- **STATED TASK**: Copy the records below word for word, reproducing every line without any changes.

- **RECORDS TO PROCESS**:
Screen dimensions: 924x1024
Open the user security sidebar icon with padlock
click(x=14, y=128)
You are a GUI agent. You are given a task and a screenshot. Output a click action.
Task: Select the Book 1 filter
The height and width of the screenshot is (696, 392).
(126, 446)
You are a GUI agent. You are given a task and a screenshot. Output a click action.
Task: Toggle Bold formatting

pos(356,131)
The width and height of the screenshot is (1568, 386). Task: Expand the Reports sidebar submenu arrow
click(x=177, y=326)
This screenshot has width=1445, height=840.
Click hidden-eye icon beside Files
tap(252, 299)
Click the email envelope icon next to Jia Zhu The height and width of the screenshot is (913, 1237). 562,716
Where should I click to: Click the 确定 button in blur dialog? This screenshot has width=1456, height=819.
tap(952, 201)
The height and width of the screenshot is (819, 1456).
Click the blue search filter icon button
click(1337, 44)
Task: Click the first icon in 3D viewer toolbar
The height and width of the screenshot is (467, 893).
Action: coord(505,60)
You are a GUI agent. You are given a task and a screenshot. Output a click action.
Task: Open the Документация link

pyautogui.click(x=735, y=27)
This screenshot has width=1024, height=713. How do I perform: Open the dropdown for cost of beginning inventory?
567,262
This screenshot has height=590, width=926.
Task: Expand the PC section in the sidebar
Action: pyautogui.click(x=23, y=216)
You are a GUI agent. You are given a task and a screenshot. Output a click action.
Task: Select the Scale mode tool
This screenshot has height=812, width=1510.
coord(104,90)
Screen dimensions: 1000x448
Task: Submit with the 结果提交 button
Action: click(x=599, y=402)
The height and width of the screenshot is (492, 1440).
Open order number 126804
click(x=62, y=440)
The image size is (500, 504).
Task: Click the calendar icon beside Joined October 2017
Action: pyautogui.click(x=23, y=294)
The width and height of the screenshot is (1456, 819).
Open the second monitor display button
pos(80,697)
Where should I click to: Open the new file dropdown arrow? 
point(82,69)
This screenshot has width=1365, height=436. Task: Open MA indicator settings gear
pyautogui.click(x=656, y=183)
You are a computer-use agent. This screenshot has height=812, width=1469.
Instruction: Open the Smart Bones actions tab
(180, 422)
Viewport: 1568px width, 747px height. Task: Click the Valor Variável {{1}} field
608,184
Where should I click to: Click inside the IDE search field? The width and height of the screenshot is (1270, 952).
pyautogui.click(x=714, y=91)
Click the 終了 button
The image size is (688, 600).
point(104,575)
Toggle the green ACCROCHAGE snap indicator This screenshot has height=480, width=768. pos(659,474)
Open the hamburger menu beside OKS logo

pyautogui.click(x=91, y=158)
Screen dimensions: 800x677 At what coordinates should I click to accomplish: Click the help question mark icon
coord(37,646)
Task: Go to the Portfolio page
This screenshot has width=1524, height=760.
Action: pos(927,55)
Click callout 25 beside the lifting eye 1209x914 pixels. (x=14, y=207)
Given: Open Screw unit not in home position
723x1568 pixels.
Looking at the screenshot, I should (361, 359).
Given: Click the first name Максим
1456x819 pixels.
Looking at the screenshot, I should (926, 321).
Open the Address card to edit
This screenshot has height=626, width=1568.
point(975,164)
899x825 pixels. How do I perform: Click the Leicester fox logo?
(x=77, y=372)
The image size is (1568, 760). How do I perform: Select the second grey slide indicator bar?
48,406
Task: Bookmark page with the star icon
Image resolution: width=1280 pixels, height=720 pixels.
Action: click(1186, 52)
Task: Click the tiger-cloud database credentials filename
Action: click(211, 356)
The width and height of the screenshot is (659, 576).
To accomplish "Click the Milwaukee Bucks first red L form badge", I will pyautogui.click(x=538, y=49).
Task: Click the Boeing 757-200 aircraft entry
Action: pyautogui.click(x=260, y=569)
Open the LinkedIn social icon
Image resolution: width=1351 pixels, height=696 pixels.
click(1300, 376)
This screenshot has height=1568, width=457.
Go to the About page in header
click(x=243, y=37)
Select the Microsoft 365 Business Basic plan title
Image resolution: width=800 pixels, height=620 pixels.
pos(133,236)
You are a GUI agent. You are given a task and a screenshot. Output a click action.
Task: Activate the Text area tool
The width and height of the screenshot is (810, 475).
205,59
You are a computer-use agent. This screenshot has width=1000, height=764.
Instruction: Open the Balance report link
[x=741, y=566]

- **ANSWER BELOW**:
Screen dimensions: 924x1024
Open the user security sidebar icon with padlock
click(x=14, y=128)
You are a GUI agent. You are given a task and a screenshot. Output a click action.
Task: Select the Book 1 filter
The height and width of the screenshot is (696, 392).
(126, 446)
You are a GUI agent. You are given a task and a screenshot. Output a click action.
Task: Toggle Bold formatting

pos(356,131)
The width and height of the screenshot is (1568, 386). Task: Expand the Reports sidebar submenu arrow
click(x=177, y=326)
This screenshot has width=1445, height=840.
Click hidden-eye icon beside Files
tap(252, 299)
Click the email envelope icon next to Jia Zhu The height and width of the screenshot is (913, 1237). 562,716
Where should I click to: Click the 确定 button in blur dialog? This screenshot has width=1456, height=819.
tap(952, 201)
The height and width of the screenshot is (819, 1456).
Click the blue search filter icon button
click(1337, 44)
Task: Click the first icon in 3D viewer toolbar
The height and width of the screenshot is (467, 893).
Action: coord(505,60)
You are a GUI agent. You are given a task and a screenshot. Output a click action.
Task: Open the Документация link

pyautogui.click(x=735, y=27)
This screenshot has width=1024, height=713. How do I perform: Open the dropdown for cost of beginning inventory?
567,262
This screenshot has height=590, width=926.
Task: Expand the PC section in the sidebar
Action: pyautogui.click(x=23, y=216)
You are a GUI agent. You are given a task and a screenshot. Output a click action.
Task: Select the Scale mode tool
This screenshot has height=812, width=1510.
coord(104,90)
Screen dimensions: 1000x448
Task: Submit with the 结果提交 button
Action: click(x=599, y=402)
The height and width of the screenshot is (492, 1440).
Open order number 126804
click(x=62, y=440)
The image size is (500, 504).
Task: Click the calendar icon beside Joined October 2017
Action: pyautogui.click(x=23, y=294)
The width and height of the screenshot is (1456, 819).
Open the second monitor display button
pos(80,697)
Where should I click to: Open the new file dropdown arrow? 
point(82,69)
This screenshot has width=1365, height=436. Task: Open MA indicator settings gear
pyautogui.click(x=656, y=183)
You are a computer-use agent. This screenshot has height=812, width=1469.
Instruction: Open the Smart Bones actions tab
(180, 422)
Viewport: 1568px width, 747px height. Task: Click the Valor Variável {{1}} field
608,184
Where should I click to: Click inside the IDE search field? The width and height of the screenshot is (1270, 952).
pyautogui.click(x=714, y=91)
Click the 終了 button
The image size is (688, 600).
point(104,575)
Toggle the green ACCROCHAGE snap indicator This screenshot has height=480, width=768. pos(659,474)
Open the hamburger menu beside OKS logo

pyautogui.click(x=91, y=158)
Screen dimensions: 800x677 At what coordinates should I click to accomplish: Click the help question mark icon
coord(37,646)
Task: Go to the Portfolio page
This screenshot has width=1524, height=760.
Action: pos(927,55)
Click callout 25 beside the lifting eye 1209x914 pixels. (x=14, y=207)
Given: Open Screw unit not in home position
723x1568 pixels.
Looking at the screenshot, I should (361, 359).
Given: Click the first name Максим
1456x819 pixels.
Looking at the screenshot, I should (926, 321).
Open the Address card to edit
This screenshot has height=626, width=1568.
point(975,164)
899x825 pixels. How do I perform: Click the Leicester fox logo?
(x=77, y=372)
The image size is (1568, 760). How do I perform: Select the second grey slide indicator bar?
48,406
Task: Bookmark page with the star icon
Image resolution: width=1280 pixels, height=720 pixels.
Action: click(1186, 52)
Task: Click the tiger-cloud database credentials filename
Action: click(211, 356)
The width and height of the screenshot is (659, 576).
To accomplish "Click the Milwaukee Bucks first red L form badge", I will pyautogui.click(x=538, y=49).
Task: Click the Boeing 757-200 aircraft entry
Action: pyautogui.click(x=260, y=569)
Open the LinkedIn social icon
Image resolution: width=1351 pixels, height=696 pixels.
click(1300, 376)
This screenshot has height=1568, width=457.
Go to the About page in header
click(x=243, y=37)
Select the Microsoft 365 Business Basic plan title
Image resolution: width=800 pixels, height=620 pixels.
pos(133,236)
You are a GUI agent. You are given a task and a screenshot. Output a click action.
Task: Activate the Text area tool
The width and height of the screenshot is (810, 475).
205,59
You are a computer-use agent. This screenshot has width=1000, height=764.
Instruction: Open the Balance report link
[x=741, y=566]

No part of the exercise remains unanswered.